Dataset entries
((

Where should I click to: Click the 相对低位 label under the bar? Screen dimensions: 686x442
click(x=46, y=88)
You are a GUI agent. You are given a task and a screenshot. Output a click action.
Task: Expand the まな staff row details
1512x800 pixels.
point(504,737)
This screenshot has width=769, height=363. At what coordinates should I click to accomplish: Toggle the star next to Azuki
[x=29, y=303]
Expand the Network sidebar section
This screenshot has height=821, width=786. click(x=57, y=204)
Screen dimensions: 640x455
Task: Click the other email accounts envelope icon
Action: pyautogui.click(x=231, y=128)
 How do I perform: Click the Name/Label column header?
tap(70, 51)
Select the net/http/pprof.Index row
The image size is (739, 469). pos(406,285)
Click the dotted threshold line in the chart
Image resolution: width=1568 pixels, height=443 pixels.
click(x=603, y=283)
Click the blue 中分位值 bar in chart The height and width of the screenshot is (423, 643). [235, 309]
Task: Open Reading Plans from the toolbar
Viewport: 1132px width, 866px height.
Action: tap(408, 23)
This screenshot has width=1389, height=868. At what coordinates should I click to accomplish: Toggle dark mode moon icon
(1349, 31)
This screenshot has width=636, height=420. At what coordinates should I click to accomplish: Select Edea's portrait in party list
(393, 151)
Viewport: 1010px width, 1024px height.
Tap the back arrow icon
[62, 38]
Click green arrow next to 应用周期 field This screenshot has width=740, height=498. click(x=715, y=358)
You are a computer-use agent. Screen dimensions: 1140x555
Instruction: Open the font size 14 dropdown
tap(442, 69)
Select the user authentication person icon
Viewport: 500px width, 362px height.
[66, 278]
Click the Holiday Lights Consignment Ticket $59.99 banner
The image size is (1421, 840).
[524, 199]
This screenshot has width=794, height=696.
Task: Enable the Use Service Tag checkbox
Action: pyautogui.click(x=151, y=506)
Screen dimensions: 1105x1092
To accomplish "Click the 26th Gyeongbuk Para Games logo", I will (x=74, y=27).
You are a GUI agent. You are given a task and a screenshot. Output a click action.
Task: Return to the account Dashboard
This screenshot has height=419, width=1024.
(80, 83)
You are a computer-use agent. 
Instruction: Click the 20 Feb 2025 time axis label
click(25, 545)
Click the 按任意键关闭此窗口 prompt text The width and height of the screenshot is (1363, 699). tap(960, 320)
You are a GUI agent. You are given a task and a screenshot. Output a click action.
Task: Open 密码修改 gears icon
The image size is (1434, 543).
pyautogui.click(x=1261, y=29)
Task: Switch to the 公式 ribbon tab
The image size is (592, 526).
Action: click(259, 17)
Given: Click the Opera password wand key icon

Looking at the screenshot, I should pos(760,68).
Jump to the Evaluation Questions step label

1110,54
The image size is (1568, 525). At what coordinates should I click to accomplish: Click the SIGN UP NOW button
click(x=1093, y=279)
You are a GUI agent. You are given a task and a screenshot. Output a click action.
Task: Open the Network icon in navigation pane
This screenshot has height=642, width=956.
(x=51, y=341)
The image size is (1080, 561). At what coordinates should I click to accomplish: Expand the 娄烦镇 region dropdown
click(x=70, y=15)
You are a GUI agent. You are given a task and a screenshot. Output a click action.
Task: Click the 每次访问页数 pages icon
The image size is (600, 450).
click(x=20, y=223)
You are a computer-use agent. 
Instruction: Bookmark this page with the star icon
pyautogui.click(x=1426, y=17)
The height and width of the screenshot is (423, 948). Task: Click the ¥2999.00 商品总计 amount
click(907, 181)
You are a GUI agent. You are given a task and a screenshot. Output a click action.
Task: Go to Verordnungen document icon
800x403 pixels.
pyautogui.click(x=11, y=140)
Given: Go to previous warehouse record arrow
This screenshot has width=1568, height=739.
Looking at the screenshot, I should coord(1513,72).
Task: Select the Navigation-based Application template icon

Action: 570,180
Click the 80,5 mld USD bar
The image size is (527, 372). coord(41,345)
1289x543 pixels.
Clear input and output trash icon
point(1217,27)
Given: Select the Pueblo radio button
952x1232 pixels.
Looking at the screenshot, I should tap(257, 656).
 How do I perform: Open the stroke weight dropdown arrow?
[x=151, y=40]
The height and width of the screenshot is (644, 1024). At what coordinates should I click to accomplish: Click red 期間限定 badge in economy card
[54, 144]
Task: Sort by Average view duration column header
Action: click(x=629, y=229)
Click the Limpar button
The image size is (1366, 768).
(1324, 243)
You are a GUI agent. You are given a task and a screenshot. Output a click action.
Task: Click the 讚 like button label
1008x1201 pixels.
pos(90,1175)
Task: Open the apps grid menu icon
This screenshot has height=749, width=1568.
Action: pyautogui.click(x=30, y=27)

))

### WHAT IS REQUIRED
An exact copy of every entry is required.

### TASK RESULT
Where should I click to: Click the 相对低位 label under the bar? Screen dimensions: 686x442
click(x=46, y=88)
You are a GUI agent. You are given a task and a screenshot. Output a click action.
Task: Expand the まな staff row details
1512x800 pixels.
point(504,737)
This screenshot has width=769, height=363. At what coordinates should I click to accomplish: Toggle the star next to Azuki
[x=29, y=303]
Expand the Network sidebar section
This screenshot has height=821, width=786. click(x=57, y=204)
Screen dimensions: 640x455
Task: Click the other email accounts envelope icon
Action: pyautogui.click(x=231, y=128)
 How do I perform: Click the Name/Label column header?
tap(70, 51)
Select the net/http/pprof.Index row
The image size is (739, 469). pos(406,285)
Click the dotted threshold line in the chart
Image resolution: width=1568 pixels, height=443 pixels.
click(x=603, y=283)
Click the blue 中分位值 bar in chart The height and width of the screenshot is (423, 643). [235, 309]
Task: Open Reading Plans from the toolbar
Viewport: 1132px width, 866px height.
Action: tap(408, 23)
This screenshot has width=1389, height=868. At what coordinates should I click to accomplish: Toggle dark mode moon icon
(1349, 31)
This screenshot has width=636, height=420. At what coordinates should I click to accomplish: Select Edea's portrait in party list
(393, 151)
Viewport: 1010px width, 1024px height.
Tap the back arrow icon
[62, 38]
Click green arrow next to 应用周期 field This screenshot has width=740, height=498. click(x=715, y=358)
You are a computer-use agent. Screen dimensions: 1140x555
Instruction: Open the font size 14 dropdown
tap(442, 69)
Select the user authentication person icon
Viewport: 500px width, 362px height.
[66, 278]
Click the Holiday Lights Consignment Ticket $59.99 banner
The image size is (1421, 840).
[524, 199]
This screenshot has width=794, height=696.
Task: Enable the Use Service Tag checkbox
Action: pyautogui.click(x=151, y=506)
Screen dimensions: 1105x1092
To accomplish "Click the 26th Gyeongbuk Para Games logo", I will (x=74, y=27).
You are a GUI agent. You are given a task and a screenshot. Output a click action.
Task: Return to the account Dashboard
This screenshot has height=419, width=1024.
(80, 83)
You are a computer-use agent. 
Instruction: Click the 20 Feb 2025 time axis label
click(25, 545)
Click the 按任意键关闭此窗口 prompt text The width and height of the screenshot is (1363, 699). tap(960, 320)
You are a GUI agent. You are given a task and a screenshot. Output a click action.
Task: Open 密码修改 gears icon
The image size is (1434, 543).
pyautogui.click(x=1261, y=29)
Task: Switch to the 公式 ribbon tab
The image size is (592, 526).
Action: click(259, 17)
Given: Click the Opera password wand key icon

Looking at the screenshot, I should pos(760,68).
Jump to the Evaluation Questions step label

1110,54
The image size is (1568, 525). At what coordinates should I click to accomplish: Click the SIGN UP NOW button
click(x=1093, y=279)
You are a GUI agent. You are given a task and a screenshot. Output a click action.
Task: Open the Network icon in navigation pane
This screenshot has height=642, width=956.
(x=51, y=341)
The image size is (1080, 561). At what coordinates should I click to accomplish: Expand the 娄烦镇 region dropdown
click(x=70, y=15)
You are a GUI agent. You are given a task and a screenshot. Output a click action.
Task: Click the 每次访问页数 pages icon
The image size is (600, 450).
click(x=20, y=223)
You are a computer-use agent. 
Instruction: Bookmark this page with the star icon
pyautogui.click(x=1426, y=17)
The height and width of the screenshot is (423, 948). Task: Click the ¥2999.00 商品总计 amount
click(907, 181)
You are a GUI agent. You are given a task and a screenshot. Output a click action.
Task: Go to Verordnungen document icon
800x403 pixels.
pyautogui.click(x=11, y=140)
Given: Go to previous warehouse record arrow
This screenshot has width=1568, height=739.
Looking at the screenshot, I should coord(1513,72).
Task: Select the Navigation-based Application template icon

Action: 570,180
Click the 80,5 mld USD bar
The image size is (527, 372). coord(41,345)
1289x543 pixels.
Clear input and output trash icon
point(1217,27)
Given: Select the Pueblo radio button
952x1232 pixels.
Looking at the screenshot, I should tap(257, 656).
 How do I perform: Open the stroke weight dropdown arrow?
[x=151, y=40]
The height and width of the screenshot is (644, 1024). At what coordinates should I click to accomplish: Click red 期間限定 badge in economy card
[54, 144]
Task: Sort by Average view duration column header
Action: click(x=629, y=229)
Click the Limpar button
The image size is (1366, 768).
(1324, 243)
You are a GUI agent. You are given a task and a screenshot. Output a click action.
Task: Click the 讚 like button label
1008x1201 pixels.
pos(90,1175)
Task: Open the apps grid menu icon
This screenshot has height=749, width=1568.
Action: pyautogui.click(x=30, y=27)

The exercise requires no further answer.